ITSx

Introduction

“ITSx is an open source software utility to extract the highly variable ITS1 and ITS2 subregions from ITS sequences, which is commonly used as a molecular barcode for e.g. fungi.”

Available on Crunchomics: No

Installation

ITSx can be installed from scratch but below is the code needed to install the software with mamba.

If there is an issue with the mamba/conda installation, the software can also be downloaded with wget https://microbiology.se/sw/ITSx_1.1.3.tar.gz. After the download, decompress the folder and follow the information in the readme.txt. The download also comes with a test.fasta which can be used to test either installation.

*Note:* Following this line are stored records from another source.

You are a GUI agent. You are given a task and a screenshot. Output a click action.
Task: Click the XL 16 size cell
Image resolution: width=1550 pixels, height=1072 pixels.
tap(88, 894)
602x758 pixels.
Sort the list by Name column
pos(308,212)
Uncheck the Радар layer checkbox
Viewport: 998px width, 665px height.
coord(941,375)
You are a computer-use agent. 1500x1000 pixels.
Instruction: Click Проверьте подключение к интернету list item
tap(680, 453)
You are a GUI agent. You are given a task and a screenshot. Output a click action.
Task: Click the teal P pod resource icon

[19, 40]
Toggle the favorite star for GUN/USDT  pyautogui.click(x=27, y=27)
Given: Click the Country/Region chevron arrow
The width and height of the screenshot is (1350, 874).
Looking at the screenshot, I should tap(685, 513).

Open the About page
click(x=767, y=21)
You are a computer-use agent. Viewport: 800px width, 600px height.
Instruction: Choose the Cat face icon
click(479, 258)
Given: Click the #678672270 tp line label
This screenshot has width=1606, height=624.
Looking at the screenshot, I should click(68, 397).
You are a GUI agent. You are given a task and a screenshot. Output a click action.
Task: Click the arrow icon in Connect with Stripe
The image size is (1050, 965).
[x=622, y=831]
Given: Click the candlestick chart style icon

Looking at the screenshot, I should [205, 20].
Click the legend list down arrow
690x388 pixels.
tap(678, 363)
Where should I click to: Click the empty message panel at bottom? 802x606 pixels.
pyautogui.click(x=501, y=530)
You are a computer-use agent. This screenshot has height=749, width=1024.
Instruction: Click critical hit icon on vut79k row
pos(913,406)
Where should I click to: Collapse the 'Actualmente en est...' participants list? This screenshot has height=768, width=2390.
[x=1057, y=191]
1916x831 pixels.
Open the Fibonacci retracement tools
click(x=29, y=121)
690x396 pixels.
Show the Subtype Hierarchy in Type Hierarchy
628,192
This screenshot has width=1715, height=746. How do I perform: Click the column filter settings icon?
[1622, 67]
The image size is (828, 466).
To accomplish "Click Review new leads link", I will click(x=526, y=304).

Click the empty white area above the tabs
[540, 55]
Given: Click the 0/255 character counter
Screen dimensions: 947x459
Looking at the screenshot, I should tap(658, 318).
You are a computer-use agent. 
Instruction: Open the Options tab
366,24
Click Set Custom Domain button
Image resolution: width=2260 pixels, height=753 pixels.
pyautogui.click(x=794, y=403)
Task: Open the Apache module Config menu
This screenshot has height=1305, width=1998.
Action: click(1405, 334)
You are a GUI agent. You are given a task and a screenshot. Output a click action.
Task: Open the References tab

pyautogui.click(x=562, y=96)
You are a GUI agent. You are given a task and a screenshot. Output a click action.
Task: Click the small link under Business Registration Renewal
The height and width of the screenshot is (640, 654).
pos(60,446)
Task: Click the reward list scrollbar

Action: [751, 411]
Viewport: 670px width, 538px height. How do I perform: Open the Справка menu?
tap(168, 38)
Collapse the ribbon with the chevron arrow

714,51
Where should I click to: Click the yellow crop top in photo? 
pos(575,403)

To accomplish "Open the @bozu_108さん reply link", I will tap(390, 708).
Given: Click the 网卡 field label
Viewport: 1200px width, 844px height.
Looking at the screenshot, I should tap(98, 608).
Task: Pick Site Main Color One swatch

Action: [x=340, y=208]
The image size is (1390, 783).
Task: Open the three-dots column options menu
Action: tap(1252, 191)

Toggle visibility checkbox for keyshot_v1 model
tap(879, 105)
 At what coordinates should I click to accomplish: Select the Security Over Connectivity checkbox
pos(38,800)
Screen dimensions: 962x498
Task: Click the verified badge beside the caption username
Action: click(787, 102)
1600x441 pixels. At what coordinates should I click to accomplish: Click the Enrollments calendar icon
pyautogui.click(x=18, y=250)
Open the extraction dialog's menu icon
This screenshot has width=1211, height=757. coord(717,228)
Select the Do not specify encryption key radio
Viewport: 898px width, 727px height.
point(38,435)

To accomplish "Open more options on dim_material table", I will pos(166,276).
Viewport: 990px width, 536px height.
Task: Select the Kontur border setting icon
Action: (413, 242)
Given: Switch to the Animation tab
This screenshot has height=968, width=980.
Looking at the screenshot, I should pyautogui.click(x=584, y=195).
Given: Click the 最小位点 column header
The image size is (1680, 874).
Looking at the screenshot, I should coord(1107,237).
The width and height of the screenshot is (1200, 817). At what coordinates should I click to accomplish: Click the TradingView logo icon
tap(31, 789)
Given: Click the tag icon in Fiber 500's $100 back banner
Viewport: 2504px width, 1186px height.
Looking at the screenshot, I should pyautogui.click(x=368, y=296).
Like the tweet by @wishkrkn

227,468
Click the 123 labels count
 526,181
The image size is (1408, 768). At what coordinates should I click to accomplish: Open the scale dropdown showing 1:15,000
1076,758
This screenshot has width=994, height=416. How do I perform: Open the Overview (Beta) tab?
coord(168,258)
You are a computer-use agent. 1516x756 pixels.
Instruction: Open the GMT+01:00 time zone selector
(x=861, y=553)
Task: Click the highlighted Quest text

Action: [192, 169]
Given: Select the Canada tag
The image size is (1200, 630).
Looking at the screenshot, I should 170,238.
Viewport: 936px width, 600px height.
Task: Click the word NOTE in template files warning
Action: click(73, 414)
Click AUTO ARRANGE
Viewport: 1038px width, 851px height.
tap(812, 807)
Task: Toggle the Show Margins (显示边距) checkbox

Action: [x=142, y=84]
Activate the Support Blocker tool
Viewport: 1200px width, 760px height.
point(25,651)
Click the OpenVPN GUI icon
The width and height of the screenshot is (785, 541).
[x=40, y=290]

Data for testing can also be found here.

mamba create -n fungi_its
mamba install -n fungi_its -c bioconda itsx

Usage

  • Required input: FASTA format (aligned or unaligned, DNA or RNA)

  • Generated output:

    • one summary file of the entire run
    • one more detailed table containing the positions in the respective sequences where the ITS subregions were found
    • one “semi-graphical” representation of hits
    • one FASTA file of all identified ITS sequences
    • one FASTA file for the ITS1 and ITS2 regions
    • if entries that did not contain any ITS region are found, a list of sequence IDs representing those entries (optional)
  • Useful arguments (not extensive, check manual for all arguments):

    • --save_regions: Get all regions of interest, not only ITS1/2
    • -E {value}: E-value cutoff (default 1e-5)
    • -S {value}: Domain score cutoff (default 0)
    • --cpu {value }: Number of cpus to use (default 1)
    • --multi_thread {T/F}: Multi-thread the HMMER-search. On (T) by default if the number of CPUs/cores is larger than one (–cpu option > 1), else off (F)
    • --preserve {T/F}: If on, ITSx will preserve the sequence headers from the input file instead of replacing them with ITSx headers in the output. Off (F) by default.
    • --only_full {T/F}: If true, the output is limited to full-length ITS1 and ITS2 regions only. Off (F) by default.
    • --minlen {value} Minimum length the ITS regions must be to be outputted in the concatenated file (see –concat above). Default is zero (0).

Example code

#activate the right environment
mamba activate fungi_its

#download data for testing the installation (optional)
mkdir testing
wget -P testing https://raw.githubusercontent.com/ScienceParkStudyGroup/software_information/main/data/itsx/test.fasta

#testrun (adjust path of test.fasta to where ever you downloaded the software)
ITSx -i testing/test.fasta --save_regions all -o testing/ITS_test_v1


#deactivate environment (if using environment)
mamba deactivate

Regions extracted from test file (notice how the full fasta ONLY contains sequences with all regions):

  • testing/ITS_test_v1.5_8S.fasta:50
  • testing/ITS_test_v1.ITS1.fasta:50
  • testing/ITS_test_v1.ITS2.fasta:50
  • testing/ITS_test_v1.LSU.fasta:32
  • testing/ITS_test_v1.SSU.fasta:31
  • testing/ITS_test_v1.full.fasta:19
  • testing/ITS_test_v1_no_detections.fasta:0
  • testing/test.fasta:50

References

Bengtsson-Palme, Johan, Martin Ryberg, Martin Hartmann, Sara Branco, Zheng Wang, Anna Godhe, Pierre De Wit, et al. 2013. “Improved Software Detection and Extraction of ITS1 and ITS2 from Ribosomal ITS Sequences of Fungi and Other Eukaryotes for Analysis of Environmental Sequencing Data.” Methods in Ecology and Evolution 4 (10): 914–19. https://doi.org/10.1111/2041-210X.12073.